OR WAIT null SECS
Isunakinra, an interleukin-1 signaling inhibitor designed for topical ophthalmic administration, did not meet the primary endpoint in a phase III clinical trial for the treatment of moderate-to-severe allergic conjunctivitis.
Take-home: Isunakinra, an interleukin-1 signaling inhibitor designed for topical ophthalmic administration, did not meet the primary endpoint in a phase III clinical trial for the treatment of moderate-to-severe allergic conjunctivitis.
Reviewed by Michael Goldstein, MD
Boston-Despite promising results in earlier studies, isunakinra (EBI-005, Eleven Biotherapeutics) did not display statistically significant efficacy for the treatment of moderate-to-severe allergic conjunctivitis compared to the vehicle control in a phase III study.
Isunakinra, a novel topical interleukin-1 (IL-1) receptor inhibitor, was safe and well tolerated in the multicenter, randomized, double-masked study, but the drug failed to meet the primary endpoint, said Michael Goldstein, MD, chief medical officer, Eleven Biotherapeutics and assistant professor of ophthalmology, Tufts University School of Medicine, Boston.
“At this point we are not pursuing additional studies,” Dr. Goldstein said. “We’re thinking about different avenues for this drug, but we don’t have any studies planned.”
In the study, 258 patients were randomized 1:1 to isunakinra or vehicle control and treated 3 times a day for 4 weeks in an environmental setting. The primary endpoint was reduction in ocular itching.
IL-1 has been shown to play a role in inflammation throughout the body and is involved in the pathophysiology of allergic conjunctivitis. It is also an anti-inflammatory and could be used to treat dry eye, Dr. Goldstein said. Since IL-1 receptors also are found on the peripheral nerves, the protein theoretically could also affect people’s perception of pain or discomfort.
“From a mechanistic perspective, it is an excellent target,” Dr. Goldstein added.
Isunakinra is a recombinant protein, a chimera of the IL-1 and IL-1Ra molecules, combining the best binding sites of each to produce a purely antagonistic molecule that is more potent than either of its parents and more thermally stable, Dr. Goldstein said.
After the developers found a way to stabilize the protein and deliver it in a preservative-free formulation to avoid further irritating the ocular surface, isunakinra was tested in a phase 1 study in healthy volunteers in which it was well tolerated. In a proof-of-concept phase II trial in 159 patients with allergic conjunctivitis, comparing the drug to vehicle, it was again well tolerated. Patients showed improvement in ocular itching, tearing, and associated nasal symptoms.

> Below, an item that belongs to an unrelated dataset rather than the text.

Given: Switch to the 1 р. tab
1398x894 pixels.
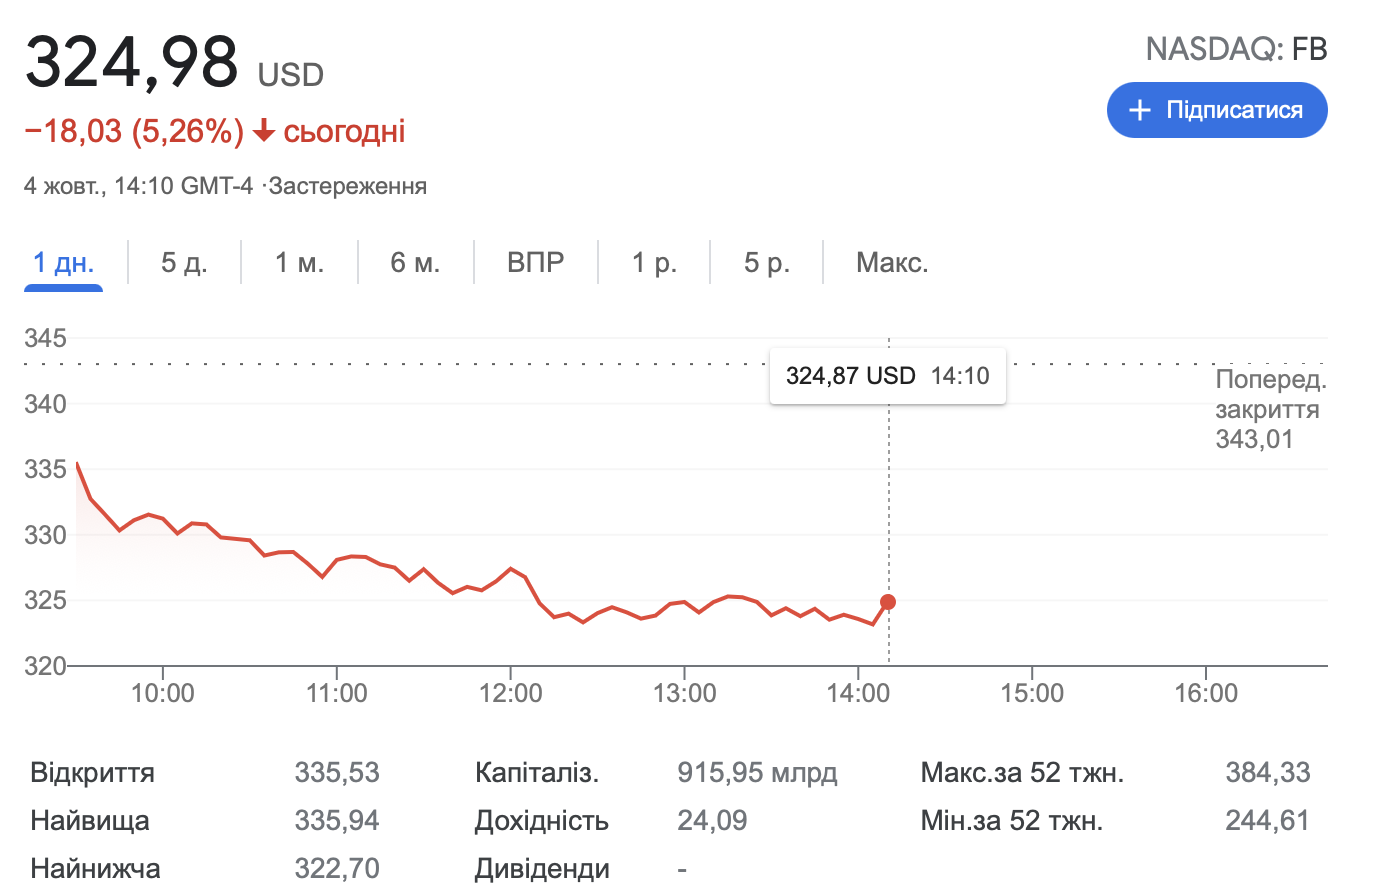Looking at the screenshot, I should tap(654, 263).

The phase III study was begun, in which 94% of patients completed the trial and no adverse events were reported. However, isunakinra failed to meet the primary endpoint. Results were reported in January 2016.
“We found that the patients for the most part improved both their signs and symptoms of allergic conjunctivitis starting one day after starting therapy and continuing over the 1-month study period,” Dr. Goldstein explained. “Prior to treatment with the study drug, all patients in this trial were initially challenged with olopatadine (Patanol, Alcon Laboratories).
“Interestingly, the improvement seen for isunakinra-treated subjects was greater than what was seen with olopatadine alone. The problem was that the vehicle group also improved, and the drug didn’t separate statistically from the vehicle,” he added.
Post-hoc analysis to assess clinical relevance of high IL-1 producers identified by genotyping demonstrated a group of subjects with greater response to isunakinra therapy relative to vehicle than was seen for the overall study population.
“We had good safety, but we couldn’t show additional activity over what we could see with the vehicle across the entire study population,” Dr. Goldstein said.
Michael Goldstein, MD
Dr. Goldstein is chief medical officer of Eleven Biotherapeutics
This article was based on a poster presented at the 2016 annual meeting of the Association for Research in Vision and Ophthalmology.